How Do Mirages Arise? - Alternative View

How Do Mirages Arise? - Alternative View
How Do Mirages Arise? - Alternative View

Video: How Do Mirages Arise? - Alternative View

Video: How Do Mirages Arise? - Alternative View
Video: Mirage : An optical illusion | What is a Mirage and Why do we see a Mirage 2024, July
Anonim

The simplest analogy for a mirage is the reflection of your face in the water. In optics, this is called a "ghost image".

Water has a different optical density and refractive index than air. Mirages work according to the same principle. The main condition for their appearance is a sharp change in the optical density of air.

Mirages are often associated with deserts, and this association is completely justified, because they appear where the surface of the earth, and therefore the layer of air above it, is highly heated. The most common mirage in the desert. sun rays. The temperature at the surface should be really high - about 60-70 ° С (sand in the desert, and sometimes even the air over the asphalt road, heats up to this temperature).

Image
Image

In this case, the optical beam coming from some real object is deflected in a curve in the lower layer of air, falling into your eyes, which suddenly begin to see this object upside down. It is such an inverted imaginary image of the sky that creates the illusion of a watery surface in a lifeless desert. This phenomenon is called the inferior mirage in optics. Such a picture, however, is not stable: since the heated air tends upward, the mirage can tremble, distort, or even disappear altogether.
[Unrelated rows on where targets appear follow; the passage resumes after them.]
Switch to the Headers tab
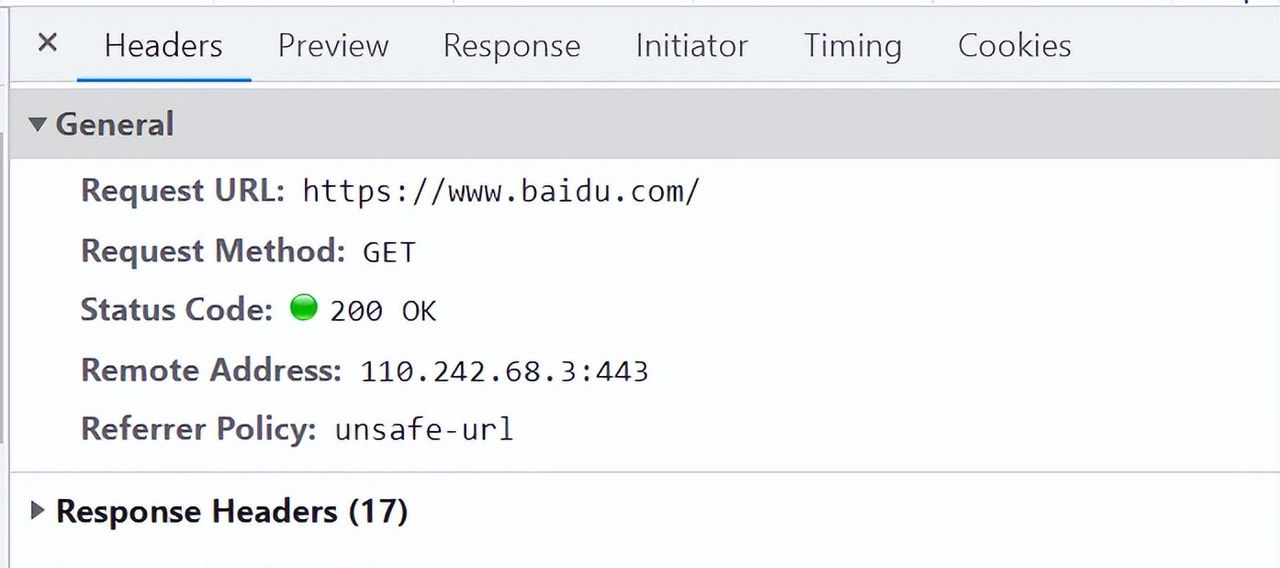The width and height of the screenshot is (1280, 568). [x=163, y=46]
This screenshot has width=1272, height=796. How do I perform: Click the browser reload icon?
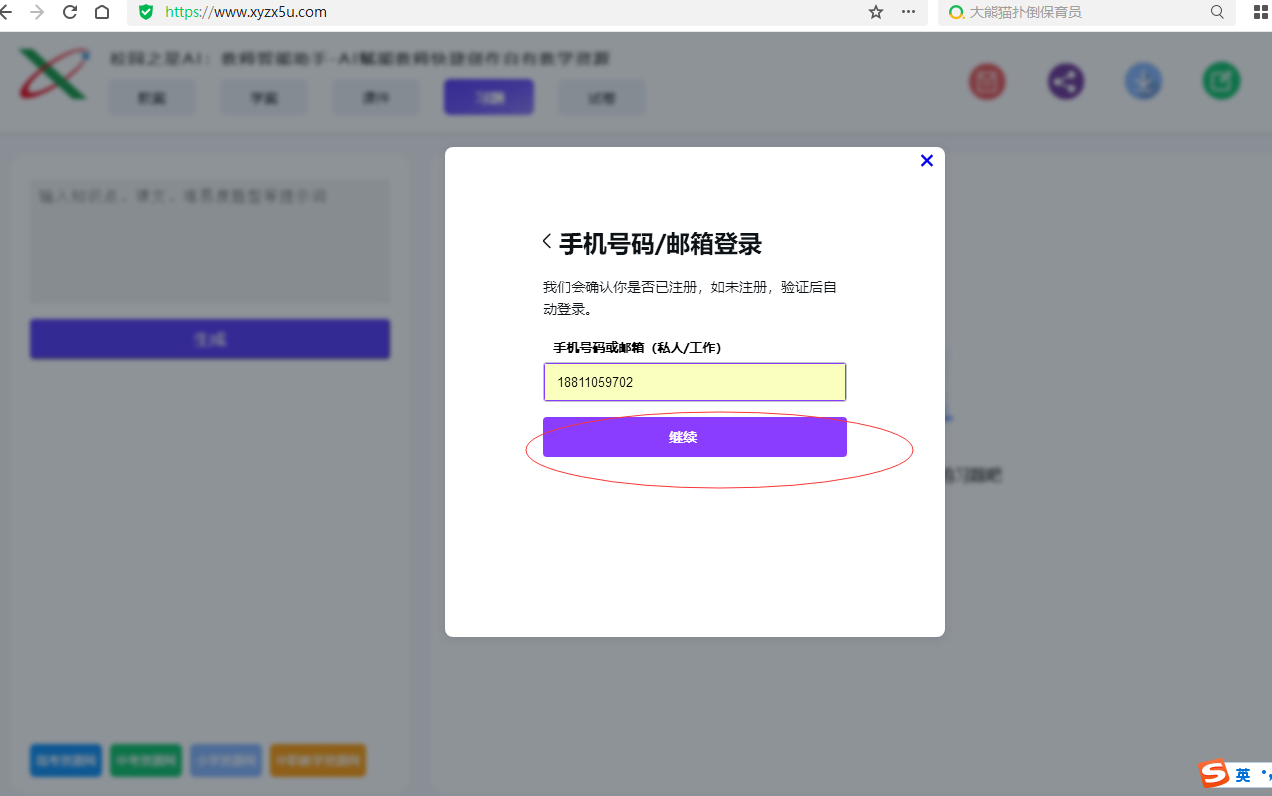coord(70,12)
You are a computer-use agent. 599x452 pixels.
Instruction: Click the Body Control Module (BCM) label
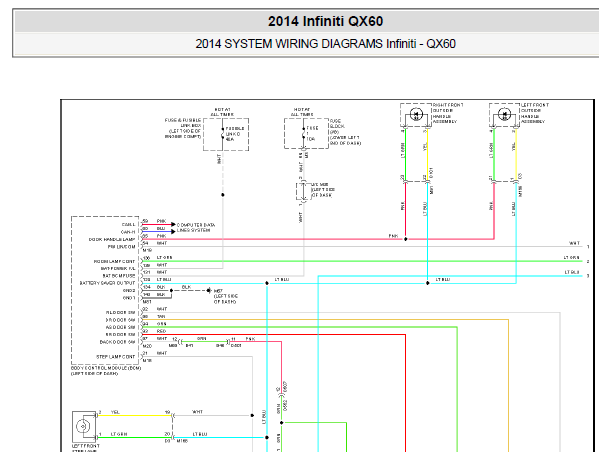click(106, 371)
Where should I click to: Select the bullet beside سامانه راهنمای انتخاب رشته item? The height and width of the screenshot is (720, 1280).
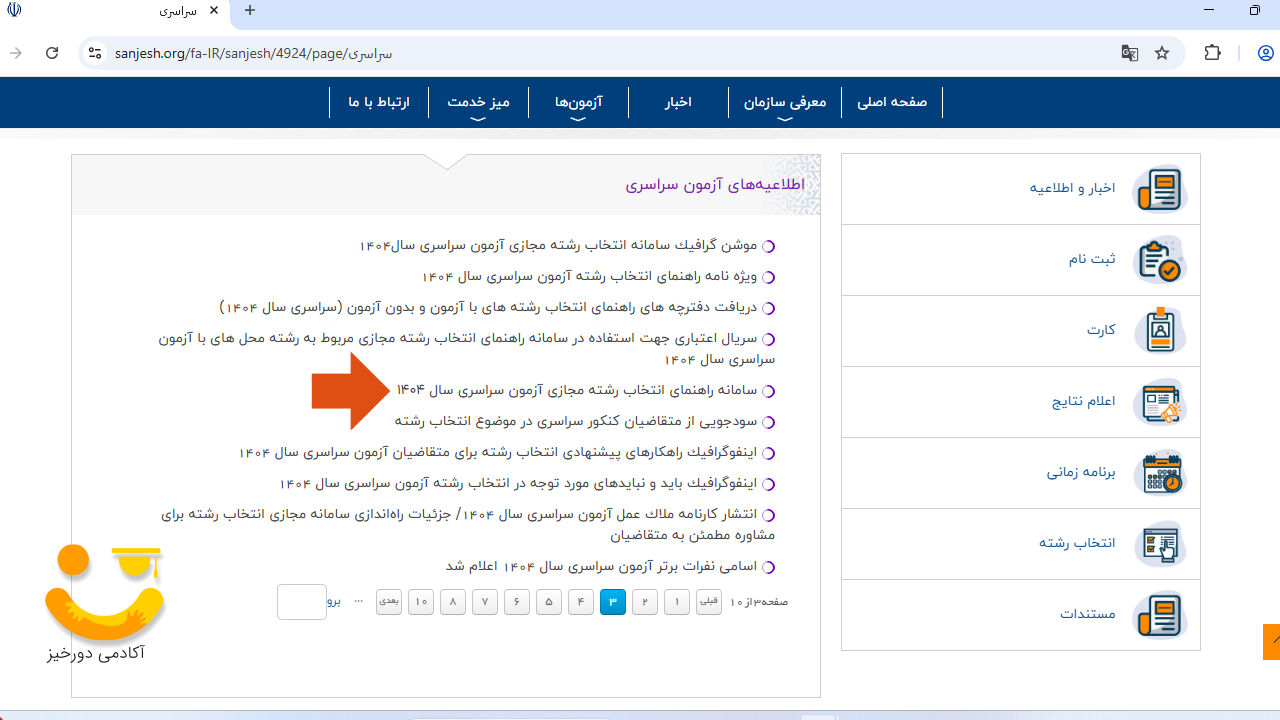[x=768, y=392]
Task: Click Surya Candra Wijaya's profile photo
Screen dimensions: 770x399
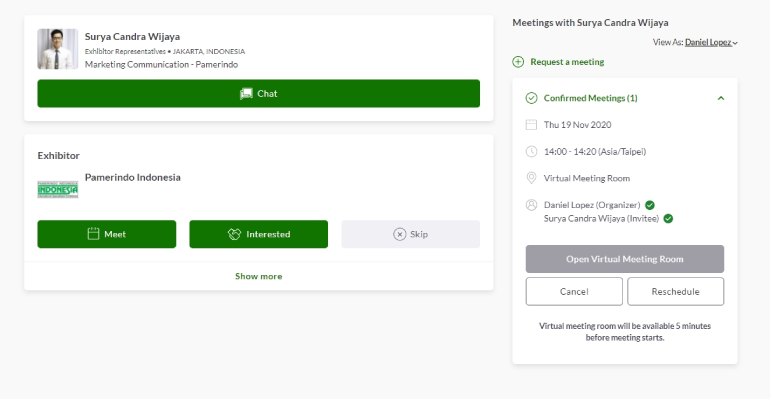Action: coord(57,49)

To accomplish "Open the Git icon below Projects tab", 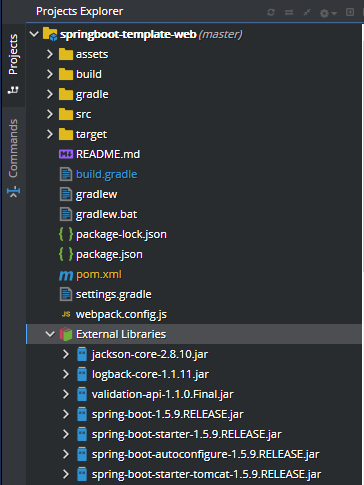I will [x=13, y=90].
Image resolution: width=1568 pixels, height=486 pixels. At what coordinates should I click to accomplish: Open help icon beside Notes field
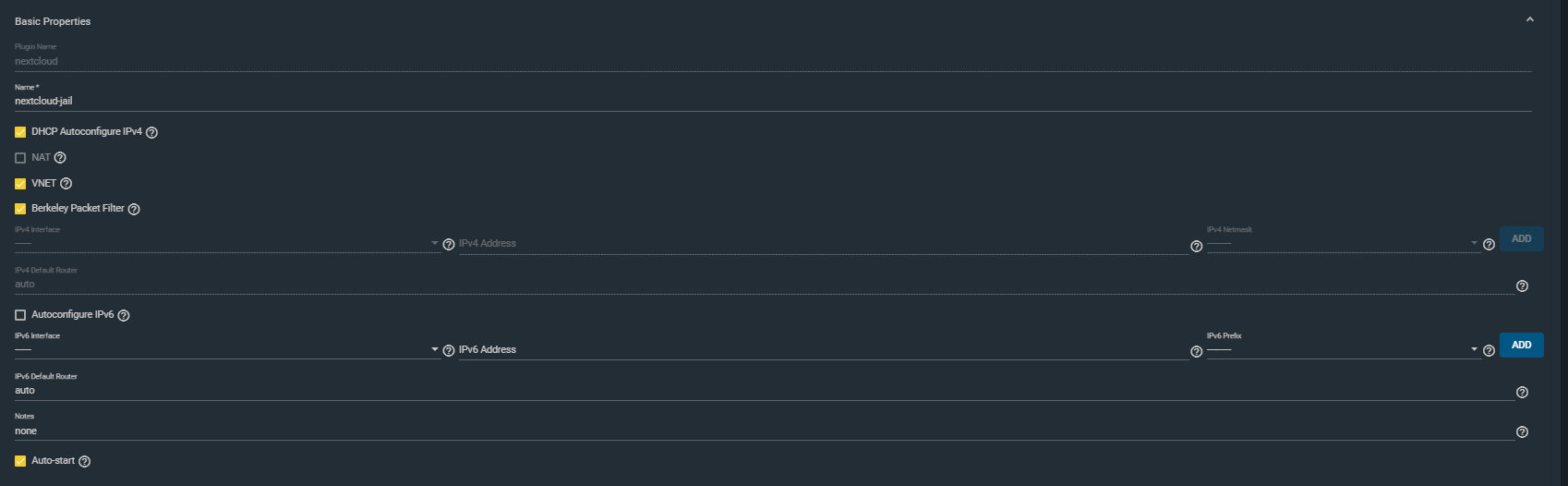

More rare are the so-called upper mirages. The condition for their appearance is the presence of a strong temperature inversion (temperature increase with height) in a certain air layer above the earth's surface. When this happens, the rays are refracted just in this heated layer and the mirage that you see seems to float above the ground. Alas, this type of mirage also cannot be called stable, because such an unusual temperature distribution in the atmosphere does not last long.

Image
Image

And it is quite rare for the appearance of upper and lower mirages at the same time. They are called "Fata Morgana" - after the Morgana fairy who, according to legend, lives on the seabed and deceives travelers with ghostly visions. In this case, the rays are refracted both in the upper and lower layers of the air. As a result, you see a picture distorted beyond recognition, mistaking an ordinary stone for a skyscraper, and a rock for a medieval castle. Fata morgana can be observed in low latitudes in the immediate vicinity of the sea coast.

Promotional video:

This is how Anton Pavlovich Chekhov describes the appearance of Fata Morgana in his story The Black Monk: “A thousand years ago, a monk, dressed in black, walked through the desert, somewhere in Syria or Arabia … A few miles from that place where he was walking, the fishermen saw another black monk moving slowly along the surface of the lake. This second monk was a mirage. Now forget all the laws of optics that the legend does not seem to recognize, and listen further. From the mirage, another mirage turned out, then from another a third, so that the image of a black monk began to endlessly be transmitted from one layer of the atmosphere to another. He was seen now in Africa, then in Spain, then in India, then in the Far North …"

Image
Image

Another very surprising optical phenomenon is refraction, which, on the contrary, occurs at high latitudes, in the circumpolar regions. Refraction is nothing more than the refraction of the sun's rays in the atmosphere itself. This phenomenon allows us to see our Phenomenon of Fata Morgana daylight even when it has gone beyond the horizon. Or vice versa - even before dawn. In this case, the refraction of the rays as if lifts the image of the sun, and you see the sunrise before its actual arrival. The point here is the same: a sunbeam propagates in the air not in a straight line, but along a convex curved line.

Image
Image

It was the refraction that was first observed by the Dutch navigator Willem Barents on Novaya. Earth in the winter of 1596-1597. He named this phenomenon "the New Earth effect". And it is precisely in connection with this effect that the polar day at the poles can be 14 days longer than the polar night, although both day and night are "supposed" to last exactly six months here.

A remarkable and documented optical phenomenon is, among other things, the so-called Broken ghost. It is also called a mountain ghost, which in reality is nothing more than the shadow of an observer on the surface of clouds (fog) in the direction opposite to the sun. The shadow may appear to the observer as a very Brocken ghost, large and sometimes surrounded by colored rings, it is also able to "wiggle" (sometimes completely unexpectedly) due to the movement of the cloud layer and fluctuations in density in the cloud. The Brocken Ghost can be seen in the mountains during fog or cloudy weather, or even from an airplane. This phenomenon gained fame thanks to the Brocken peak, which is in the mountains in Germany. Constant fogs and the availability of low altitudes allow it to be seen very often.

Perhaps, it is precisely mirages that can explain many other evidences of the appearance of "ghosts" or, for example, UFOs?